Tuesday, April 21, 2009

Some random complains...

My blog has been rather 'peaceful' lately cos i've not been complaining for quite some time. LOL

It's not that i'm leading a peaceful & happy life now whereby i've nothing to complain at all but i'm just too busy + lazy to type it out.

Since i'm free now, i shall do abig bit of rantings here.

I really really envy those mummies that still can have their freedom after birth. Cos they've people they can trust to look after their kids for them so that they can go out and enjoy peacefully.

For me, i've been very very tied down since i've Raeann. I've no time for myself, lack alone my friends.

Even if i have that 1 chance to go out, maybe once every 6 months, ZY will bombard my phone and ask me everything under the moon. -_-" I can't help but feel super irritated & decide not to answer his call. All the things that he asked are plainly ridiculous questions or requests.
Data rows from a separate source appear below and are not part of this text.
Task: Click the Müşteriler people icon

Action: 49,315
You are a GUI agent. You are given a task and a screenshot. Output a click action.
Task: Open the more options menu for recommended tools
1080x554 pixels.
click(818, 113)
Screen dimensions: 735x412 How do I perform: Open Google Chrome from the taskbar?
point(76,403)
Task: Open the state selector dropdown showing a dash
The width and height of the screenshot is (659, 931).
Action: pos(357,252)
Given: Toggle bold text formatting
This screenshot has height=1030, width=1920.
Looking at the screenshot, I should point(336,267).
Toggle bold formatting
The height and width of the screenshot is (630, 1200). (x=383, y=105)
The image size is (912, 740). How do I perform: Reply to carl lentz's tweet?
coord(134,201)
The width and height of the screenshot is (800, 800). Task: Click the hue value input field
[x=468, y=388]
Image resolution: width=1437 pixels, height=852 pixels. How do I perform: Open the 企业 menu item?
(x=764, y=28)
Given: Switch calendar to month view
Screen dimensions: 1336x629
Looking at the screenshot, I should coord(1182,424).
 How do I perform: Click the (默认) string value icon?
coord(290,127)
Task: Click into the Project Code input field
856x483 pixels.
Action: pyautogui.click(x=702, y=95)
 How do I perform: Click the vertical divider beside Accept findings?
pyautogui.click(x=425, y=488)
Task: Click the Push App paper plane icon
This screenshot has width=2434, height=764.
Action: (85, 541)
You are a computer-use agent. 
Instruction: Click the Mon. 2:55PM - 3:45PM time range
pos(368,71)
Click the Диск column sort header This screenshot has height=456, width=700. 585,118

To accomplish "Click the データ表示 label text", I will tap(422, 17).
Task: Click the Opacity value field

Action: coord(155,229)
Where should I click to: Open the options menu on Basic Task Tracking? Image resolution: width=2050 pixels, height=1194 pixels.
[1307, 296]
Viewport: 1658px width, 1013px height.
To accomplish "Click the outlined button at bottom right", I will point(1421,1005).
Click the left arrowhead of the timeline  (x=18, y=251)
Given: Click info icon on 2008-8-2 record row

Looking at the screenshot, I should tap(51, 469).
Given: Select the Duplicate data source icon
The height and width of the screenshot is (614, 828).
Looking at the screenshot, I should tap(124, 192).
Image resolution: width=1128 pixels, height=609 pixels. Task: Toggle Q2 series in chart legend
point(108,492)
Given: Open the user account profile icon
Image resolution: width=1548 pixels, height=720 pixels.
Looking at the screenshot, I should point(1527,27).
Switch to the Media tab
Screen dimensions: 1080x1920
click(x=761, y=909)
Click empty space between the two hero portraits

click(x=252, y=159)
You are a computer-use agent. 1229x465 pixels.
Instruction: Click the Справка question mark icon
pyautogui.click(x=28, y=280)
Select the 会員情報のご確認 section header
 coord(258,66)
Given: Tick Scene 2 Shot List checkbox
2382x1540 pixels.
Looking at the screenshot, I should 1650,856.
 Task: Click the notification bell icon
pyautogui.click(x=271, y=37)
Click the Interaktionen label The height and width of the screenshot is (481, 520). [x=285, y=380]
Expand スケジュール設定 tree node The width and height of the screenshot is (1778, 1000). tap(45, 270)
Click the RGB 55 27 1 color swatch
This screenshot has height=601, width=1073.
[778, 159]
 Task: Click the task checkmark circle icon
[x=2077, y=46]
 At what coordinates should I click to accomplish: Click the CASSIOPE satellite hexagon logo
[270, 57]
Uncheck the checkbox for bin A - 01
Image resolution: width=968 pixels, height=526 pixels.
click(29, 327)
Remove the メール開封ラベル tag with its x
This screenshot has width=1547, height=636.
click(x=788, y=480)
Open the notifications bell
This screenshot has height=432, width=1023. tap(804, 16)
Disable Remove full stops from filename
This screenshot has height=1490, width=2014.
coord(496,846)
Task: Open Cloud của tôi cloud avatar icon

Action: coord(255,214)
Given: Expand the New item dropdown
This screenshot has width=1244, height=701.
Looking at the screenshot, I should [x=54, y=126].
Eg: 'Where's Raeann's chou chou?'

How the hell would i know when i'm not even at home? I don't have 千里眼 what.

Otherwise, he will ask me to pack food for him. Ok, i'm fine with packing food for him. But he's such a fussy eater that he wants me to go here or there (a detour) to buy the food he feel like eating. Which means i'll be spending another 1-2 hours just to buy food for him.

And at times, he will ask me to buy MAC when i'm in the mid of expressway. So funny right? Can't he just dial 6777 3777 himself and pay the $3 delivery charge? Oh, even dialing for delivery, he will ask me to do. He's just that fucking lazy!

Most of the time, i have to pay also.

I told him this morning, '我觉得我的命很苦'.

He replied, '你不知道有多好命啊!' (-_______-")

I asked him to 'touch' his heart & think properly.

As his wife, i get nothing from him... No surprises, no gifts, no initiatives, no thoughts, absolutely NOTHING!

I've to help him to do his company's work, look after his daughter, do everything for them & i don't get a single cent from him. I still gotta work and pay for almost everything. I'm the one paying for Raeann's milk powder, diapers, school fees & etc. He uses his $ to buy 4d, play billiard & buy games/dvds then always complain no $ & ask me to treat him for dinner everytime.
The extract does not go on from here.